/---

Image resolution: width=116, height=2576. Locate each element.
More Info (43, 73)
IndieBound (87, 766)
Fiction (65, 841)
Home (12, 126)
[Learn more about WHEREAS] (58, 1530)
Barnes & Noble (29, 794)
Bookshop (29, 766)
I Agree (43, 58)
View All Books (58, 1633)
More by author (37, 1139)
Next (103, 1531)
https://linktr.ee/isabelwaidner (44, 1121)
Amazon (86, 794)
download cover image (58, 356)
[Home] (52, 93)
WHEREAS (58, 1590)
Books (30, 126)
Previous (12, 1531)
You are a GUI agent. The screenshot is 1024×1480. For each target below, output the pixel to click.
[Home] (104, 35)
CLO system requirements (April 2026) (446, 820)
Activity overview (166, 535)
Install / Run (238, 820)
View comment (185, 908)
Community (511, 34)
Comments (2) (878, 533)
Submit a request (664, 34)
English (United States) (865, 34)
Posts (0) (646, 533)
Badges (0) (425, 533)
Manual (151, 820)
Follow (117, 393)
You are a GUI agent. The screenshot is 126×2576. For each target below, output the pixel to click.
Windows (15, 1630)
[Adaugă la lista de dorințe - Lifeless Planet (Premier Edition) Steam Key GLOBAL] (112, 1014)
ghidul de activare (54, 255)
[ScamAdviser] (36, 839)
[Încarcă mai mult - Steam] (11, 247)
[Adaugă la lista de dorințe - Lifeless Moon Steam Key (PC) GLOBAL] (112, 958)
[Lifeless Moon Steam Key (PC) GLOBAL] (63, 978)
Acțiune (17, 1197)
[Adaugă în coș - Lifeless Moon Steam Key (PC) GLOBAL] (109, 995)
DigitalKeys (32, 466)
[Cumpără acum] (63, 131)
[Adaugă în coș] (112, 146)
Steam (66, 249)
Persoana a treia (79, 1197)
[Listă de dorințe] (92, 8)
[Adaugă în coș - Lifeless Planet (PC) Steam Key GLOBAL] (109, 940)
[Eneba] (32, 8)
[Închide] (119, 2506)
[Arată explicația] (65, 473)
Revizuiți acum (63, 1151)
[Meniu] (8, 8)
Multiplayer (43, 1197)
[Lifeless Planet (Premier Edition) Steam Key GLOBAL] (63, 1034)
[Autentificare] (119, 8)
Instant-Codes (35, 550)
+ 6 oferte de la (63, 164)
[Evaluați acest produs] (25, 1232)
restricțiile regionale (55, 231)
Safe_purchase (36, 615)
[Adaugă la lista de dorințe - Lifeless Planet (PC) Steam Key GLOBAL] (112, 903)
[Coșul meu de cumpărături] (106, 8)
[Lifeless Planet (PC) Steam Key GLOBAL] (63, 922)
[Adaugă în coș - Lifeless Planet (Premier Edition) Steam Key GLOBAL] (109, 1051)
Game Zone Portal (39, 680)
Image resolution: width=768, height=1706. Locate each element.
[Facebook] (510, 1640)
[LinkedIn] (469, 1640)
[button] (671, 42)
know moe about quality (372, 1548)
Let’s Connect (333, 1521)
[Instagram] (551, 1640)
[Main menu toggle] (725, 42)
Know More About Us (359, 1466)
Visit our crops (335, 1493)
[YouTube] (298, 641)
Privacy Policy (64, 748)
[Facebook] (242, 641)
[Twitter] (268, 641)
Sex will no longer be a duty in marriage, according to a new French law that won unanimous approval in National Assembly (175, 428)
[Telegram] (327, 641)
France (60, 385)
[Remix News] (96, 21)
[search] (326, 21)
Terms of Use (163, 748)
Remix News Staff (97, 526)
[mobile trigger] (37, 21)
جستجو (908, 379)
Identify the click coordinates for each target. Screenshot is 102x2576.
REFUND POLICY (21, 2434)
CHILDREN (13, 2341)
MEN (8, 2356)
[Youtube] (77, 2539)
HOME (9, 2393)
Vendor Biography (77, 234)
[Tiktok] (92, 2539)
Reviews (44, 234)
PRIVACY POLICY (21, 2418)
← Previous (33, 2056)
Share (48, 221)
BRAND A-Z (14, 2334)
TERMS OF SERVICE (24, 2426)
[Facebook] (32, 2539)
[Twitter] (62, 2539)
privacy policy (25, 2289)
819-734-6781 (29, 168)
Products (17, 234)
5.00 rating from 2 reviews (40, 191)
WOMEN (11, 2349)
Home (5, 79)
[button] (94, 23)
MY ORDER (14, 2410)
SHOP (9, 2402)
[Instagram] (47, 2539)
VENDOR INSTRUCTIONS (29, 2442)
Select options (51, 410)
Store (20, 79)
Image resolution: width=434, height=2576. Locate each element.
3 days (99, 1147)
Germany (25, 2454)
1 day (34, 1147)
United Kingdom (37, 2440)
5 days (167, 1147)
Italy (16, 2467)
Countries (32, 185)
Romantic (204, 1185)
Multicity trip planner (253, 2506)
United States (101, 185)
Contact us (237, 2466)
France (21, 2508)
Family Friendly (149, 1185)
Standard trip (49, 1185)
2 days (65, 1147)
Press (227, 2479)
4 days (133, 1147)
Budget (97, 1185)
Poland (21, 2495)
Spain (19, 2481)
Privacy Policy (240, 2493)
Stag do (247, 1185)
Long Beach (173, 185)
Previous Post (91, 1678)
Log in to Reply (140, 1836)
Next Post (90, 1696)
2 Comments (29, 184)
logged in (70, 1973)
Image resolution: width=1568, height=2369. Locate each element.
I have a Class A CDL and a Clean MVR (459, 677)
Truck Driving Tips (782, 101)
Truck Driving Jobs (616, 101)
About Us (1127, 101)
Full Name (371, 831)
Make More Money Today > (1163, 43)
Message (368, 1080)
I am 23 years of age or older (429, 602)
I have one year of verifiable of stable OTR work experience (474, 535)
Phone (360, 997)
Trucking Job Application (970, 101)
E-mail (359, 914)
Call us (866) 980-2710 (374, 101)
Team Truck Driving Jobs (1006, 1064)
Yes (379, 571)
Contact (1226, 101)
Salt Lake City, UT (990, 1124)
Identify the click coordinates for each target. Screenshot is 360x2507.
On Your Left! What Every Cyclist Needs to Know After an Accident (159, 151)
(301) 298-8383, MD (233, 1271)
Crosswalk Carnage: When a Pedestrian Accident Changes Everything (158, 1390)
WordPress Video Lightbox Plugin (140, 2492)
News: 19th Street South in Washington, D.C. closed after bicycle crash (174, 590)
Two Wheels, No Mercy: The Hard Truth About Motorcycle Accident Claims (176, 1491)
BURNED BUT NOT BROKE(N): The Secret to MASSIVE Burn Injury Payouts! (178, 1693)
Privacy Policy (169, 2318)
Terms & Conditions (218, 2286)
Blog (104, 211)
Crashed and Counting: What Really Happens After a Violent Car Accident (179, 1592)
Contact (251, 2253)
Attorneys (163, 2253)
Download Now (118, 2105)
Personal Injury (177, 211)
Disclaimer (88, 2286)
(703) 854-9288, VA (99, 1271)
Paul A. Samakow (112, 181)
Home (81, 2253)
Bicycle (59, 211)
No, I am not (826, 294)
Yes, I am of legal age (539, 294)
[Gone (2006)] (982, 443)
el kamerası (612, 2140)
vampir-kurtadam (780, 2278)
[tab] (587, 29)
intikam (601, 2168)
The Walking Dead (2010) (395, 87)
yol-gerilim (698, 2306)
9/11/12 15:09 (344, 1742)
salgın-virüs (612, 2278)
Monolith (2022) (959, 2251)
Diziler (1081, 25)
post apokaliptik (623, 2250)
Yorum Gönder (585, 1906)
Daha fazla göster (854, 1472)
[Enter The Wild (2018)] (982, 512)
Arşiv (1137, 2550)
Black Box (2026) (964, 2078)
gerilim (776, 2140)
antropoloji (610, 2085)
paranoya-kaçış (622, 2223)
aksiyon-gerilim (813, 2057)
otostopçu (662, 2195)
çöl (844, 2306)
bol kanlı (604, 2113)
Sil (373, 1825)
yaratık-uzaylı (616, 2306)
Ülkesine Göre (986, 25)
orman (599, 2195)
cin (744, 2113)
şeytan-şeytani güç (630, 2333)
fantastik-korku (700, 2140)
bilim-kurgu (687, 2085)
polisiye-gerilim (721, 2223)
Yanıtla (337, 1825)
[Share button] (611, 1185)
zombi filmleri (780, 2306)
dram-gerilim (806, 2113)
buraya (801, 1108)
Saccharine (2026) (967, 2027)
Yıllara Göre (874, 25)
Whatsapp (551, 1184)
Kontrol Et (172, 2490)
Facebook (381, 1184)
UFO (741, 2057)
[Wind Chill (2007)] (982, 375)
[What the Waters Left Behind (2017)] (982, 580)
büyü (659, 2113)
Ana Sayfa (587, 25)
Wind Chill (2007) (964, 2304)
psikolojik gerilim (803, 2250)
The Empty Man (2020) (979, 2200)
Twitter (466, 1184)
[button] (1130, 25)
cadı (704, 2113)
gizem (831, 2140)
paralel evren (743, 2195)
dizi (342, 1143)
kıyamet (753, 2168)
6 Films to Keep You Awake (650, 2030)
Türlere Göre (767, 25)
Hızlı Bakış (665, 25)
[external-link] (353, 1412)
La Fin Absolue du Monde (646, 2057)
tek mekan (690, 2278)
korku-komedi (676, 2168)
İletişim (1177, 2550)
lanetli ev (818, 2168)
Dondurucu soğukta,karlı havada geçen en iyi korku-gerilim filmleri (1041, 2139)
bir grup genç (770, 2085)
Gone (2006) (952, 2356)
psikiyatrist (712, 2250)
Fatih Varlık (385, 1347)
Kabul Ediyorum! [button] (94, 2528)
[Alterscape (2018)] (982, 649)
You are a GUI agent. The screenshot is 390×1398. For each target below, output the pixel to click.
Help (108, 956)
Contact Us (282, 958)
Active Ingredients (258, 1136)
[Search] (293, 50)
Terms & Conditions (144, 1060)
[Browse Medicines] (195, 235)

\---

**Exercise:** Search the data for "News". Copy every matching line.

**Expected answer:**
[Remix News] (96, 21)
Remix News Staff (97, 526)
News: 19th Street South in Washington, D.C. closed after bicycle crash (174, 590)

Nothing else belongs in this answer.